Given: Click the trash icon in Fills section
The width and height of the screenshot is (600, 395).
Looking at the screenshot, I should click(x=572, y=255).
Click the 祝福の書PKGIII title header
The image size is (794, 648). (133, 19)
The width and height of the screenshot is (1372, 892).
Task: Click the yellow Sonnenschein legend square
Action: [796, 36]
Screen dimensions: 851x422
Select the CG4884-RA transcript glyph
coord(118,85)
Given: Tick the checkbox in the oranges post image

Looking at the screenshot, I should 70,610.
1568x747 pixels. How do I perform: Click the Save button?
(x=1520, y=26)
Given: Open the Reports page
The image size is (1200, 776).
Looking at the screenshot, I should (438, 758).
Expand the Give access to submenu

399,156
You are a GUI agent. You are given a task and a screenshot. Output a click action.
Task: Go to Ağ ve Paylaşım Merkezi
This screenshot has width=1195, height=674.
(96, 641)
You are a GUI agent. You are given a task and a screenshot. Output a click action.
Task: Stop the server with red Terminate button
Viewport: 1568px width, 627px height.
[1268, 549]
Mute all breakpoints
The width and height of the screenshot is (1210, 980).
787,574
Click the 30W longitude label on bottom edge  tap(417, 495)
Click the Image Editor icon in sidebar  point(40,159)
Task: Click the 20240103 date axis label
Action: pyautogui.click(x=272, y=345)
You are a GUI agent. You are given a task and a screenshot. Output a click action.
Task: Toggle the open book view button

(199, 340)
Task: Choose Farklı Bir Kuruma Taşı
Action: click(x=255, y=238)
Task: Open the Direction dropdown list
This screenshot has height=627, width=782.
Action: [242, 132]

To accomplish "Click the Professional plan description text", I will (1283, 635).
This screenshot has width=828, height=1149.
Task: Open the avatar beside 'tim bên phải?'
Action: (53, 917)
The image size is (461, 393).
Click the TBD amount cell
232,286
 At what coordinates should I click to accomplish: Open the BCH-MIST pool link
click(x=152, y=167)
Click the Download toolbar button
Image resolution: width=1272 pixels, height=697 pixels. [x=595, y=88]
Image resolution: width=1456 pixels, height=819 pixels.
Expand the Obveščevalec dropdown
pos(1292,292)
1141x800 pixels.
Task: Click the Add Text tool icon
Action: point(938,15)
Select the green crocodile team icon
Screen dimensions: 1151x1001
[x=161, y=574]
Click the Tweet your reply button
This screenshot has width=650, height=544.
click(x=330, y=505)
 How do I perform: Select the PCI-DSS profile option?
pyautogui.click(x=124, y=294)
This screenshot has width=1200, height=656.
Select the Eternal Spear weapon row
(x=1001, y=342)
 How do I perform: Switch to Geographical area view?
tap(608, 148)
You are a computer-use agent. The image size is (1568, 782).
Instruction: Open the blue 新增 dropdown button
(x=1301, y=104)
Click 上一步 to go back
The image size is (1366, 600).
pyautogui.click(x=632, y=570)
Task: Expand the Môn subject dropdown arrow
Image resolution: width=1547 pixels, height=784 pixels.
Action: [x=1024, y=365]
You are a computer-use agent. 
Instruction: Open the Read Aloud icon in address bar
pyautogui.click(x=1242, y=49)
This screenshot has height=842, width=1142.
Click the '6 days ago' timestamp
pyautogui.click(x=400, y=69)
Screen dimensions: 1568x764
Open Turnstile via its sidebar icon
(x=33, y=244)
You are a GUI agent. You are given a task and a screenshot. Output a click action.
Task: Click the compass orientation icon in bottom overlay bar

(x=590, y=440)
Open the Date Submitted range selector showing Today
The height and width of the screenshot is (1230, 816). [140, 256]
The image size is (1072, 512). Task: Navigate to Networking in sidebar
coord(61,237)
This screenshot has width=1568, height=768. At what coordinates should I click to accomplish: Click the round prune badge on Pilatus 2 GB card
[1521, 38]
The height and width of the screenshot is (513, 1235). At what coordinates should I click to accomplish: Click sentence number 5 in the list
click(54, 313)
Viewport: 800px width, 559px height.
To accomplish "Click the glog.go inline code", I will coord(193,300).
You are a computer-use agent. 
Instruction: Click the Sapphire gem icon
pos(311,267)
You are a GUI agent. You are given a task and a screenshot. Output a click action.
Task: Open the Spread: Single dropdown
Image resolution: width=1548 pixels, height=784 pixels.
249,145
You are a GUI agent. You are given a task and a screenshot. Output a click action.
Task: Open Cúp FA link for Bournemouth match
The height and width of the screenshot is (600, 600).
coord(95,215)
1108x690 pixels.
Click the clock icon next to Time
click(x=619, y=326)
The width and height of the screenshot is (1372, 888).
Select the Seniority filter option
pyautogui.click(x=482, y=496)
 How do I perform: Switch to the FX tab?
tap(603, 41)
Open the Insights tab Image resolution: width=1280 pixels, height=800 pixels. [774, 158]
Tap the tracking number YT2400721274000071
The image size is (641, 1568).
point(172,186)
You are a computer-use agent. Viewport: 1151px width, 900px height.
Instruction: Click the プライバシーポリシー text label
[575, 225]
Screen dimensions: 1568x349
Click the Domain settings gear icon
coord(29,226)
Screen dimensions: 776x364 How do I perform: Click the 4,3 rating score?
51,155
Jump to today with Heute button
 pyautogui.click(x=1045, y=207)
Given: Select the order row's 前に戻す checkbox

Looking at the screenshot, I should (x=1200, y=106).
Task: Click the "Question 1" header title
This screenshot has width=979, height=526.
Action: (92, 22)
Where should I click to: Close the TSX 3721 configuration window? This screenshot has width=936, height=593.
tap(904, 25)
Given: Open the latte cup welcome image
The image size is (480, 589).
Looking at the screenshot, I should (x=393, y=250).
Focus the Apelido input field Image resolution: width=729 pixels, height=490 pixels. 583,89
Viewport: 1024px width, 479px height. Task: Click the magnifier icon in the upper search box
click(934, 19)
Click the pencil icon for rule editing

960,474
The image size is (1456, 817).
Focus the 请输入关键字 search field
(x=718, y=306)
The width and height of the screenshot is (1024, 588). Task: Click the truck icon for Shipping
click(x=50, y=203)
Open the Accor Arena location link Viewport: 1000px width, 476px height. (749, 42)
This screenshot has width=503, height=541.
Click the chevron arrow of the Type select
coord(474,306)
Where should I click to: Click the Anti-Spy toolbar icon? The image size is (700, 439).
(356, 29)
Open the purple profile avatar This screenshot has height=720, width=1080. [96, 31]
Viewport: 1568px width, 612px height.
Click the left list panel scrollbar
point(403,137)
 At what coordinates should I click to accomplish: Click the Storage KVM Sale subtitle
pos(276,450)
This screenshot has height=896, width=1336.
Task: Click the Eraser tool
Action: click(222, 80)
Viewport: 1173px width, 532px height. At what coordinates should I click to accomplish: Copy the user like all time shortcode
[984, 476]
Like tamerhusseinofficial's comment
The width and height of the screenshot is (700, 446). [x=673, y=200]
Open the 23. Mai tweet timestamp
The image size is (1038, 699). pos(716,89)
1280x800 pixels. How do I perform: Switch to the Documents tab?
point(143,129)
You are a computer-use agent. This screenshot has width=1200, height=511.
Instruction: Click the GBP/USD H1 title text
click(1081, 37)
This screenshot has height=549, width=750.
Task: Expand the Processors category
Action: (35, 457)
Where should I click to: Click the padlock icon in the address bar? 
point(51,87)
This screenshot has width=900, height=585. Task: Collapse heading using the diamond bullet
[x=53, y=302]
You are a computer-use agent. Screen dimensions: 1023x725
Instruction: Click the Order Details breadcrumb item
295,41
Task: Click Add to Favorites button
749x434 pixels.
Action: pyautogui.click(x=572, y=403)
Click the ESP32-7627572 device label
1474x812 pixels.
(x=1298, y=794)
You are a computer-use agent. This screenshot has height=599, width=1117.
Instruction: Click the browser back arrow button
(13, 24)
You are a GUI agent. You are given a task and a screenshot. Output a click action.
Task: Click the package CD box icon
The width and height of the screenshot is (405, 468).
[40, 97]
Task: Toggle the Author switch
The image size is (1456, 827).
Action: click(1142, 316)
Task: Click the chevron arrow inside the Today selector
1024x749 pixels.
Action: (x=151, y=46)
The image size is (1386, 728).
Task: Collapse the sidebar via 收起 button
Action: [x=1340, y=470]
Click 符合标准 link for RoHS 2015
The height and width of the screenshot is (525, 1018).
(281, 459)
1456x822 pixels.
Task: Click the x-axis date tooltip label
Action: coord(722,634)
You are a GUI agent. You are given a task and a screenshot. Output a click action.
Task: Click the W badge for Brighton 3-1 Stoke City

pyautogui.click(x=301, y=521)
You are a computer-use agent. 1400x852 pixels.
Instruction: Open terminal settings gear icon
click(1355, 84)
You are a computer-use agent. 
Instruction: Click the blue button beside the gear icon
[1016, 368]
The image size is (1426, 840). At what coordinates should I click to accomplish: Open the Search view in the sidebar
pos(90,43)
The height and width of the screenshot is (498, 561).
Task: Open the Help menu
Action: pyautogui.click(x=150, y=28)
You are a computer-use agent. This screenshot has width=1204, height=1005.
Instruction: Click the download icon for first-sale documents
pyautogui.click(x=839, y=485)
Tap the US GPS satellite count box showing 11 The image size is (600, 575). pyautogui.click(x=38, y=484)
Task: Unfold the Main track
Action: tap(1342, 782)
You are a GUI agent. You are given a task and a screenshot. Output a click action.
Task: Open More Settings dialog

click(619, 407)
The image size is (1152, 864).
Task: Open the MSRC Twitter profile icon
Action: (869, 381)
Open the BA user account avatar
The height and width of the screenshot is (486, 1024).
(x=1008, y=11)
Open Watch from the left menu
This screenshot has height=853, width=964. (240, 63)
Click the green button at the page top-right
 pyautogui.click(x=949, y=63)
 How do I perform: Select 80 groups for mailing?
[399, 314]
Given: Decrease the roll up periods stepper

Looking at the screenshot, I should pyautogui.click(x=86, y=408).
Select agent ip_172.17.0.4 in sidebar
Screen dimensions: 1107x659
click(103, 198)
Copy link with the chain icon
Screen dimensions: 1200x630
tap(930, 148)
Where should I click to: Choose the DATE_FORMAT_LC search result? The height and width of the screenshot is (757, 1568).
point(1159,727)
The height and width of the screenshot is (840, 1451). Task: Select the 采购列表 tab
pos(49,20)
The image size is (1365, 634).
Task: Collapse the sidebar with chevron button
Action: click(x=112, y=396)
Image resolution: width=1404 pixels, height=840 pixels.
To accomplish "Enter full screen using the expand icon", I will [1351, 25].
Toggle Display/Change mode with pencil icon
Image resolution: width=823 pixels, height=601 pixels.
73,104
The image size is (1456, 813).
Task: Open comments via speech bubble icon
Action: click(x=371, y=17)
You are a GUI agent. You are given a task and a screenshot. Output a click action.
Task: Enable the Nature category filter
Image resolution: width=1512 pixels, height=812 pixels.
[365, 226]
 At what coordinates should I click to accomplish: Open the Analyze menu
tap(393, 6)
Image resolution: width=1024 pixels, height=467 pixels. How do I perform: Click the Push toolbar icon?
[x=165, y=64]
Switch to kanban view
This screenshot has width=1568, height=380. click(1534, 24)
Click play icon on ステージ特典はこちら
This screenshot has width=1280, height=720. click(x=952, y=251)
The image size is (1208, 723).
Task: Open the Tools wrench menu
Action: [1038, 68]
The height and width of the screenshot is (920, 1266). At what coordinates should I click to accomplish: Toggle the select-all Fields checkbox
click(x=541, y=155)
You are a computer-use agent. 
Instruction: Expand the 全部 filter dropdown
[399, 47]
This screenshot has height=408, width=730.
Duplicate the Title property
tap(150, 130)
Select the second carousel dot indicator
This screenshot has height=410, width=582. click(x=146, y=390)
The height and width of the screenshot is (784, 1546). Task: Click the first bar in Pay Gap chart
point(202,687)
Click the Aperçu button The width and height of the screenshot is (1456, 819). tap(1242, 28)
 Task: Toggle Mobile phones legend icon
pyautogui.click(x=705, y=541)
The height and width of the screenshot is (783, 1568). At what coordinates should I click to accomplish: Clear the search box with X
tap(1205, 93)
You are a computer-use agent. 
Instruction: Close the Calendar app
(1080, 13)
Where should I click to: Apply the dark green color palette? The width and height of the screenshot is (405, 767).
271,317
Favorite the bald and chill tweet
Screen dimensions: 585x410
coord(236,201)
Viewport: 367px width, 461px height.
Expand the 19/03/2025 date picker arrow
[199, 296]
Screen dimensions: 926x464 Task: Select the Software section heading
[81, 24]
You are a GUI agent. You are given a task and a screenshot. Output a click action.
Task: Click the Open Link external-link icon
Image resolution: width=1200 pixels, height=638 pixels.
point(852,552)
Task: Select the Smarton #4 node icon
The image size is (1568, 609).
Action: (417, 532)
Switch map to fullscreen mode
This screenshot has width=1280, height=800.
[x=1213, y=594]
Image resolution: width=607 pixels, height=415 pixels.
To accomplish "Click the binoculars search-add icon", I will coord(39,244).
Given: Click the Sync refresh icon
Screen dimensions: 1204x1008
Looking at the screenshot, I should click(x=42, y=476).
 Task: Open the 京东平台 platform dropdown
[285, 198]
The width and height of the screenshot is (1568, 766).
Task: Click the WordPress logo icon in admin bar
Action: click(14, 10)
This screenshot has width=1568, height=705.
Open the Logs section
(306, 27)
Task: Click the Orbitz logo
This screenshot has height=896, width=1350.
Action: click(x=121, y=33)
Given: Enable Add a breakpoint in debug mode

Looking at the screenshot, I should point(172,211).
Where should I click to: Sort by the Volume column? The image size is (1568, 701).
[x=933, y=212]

**Required task**
Copy out every line of the rows above that contains the word "heading".

**Answer to this exercise**
This screenshot has width=900, height=585. Task: Collapse heading using the diamond bullet
Screen dimensions: 926x464 Task: Select the Software section heading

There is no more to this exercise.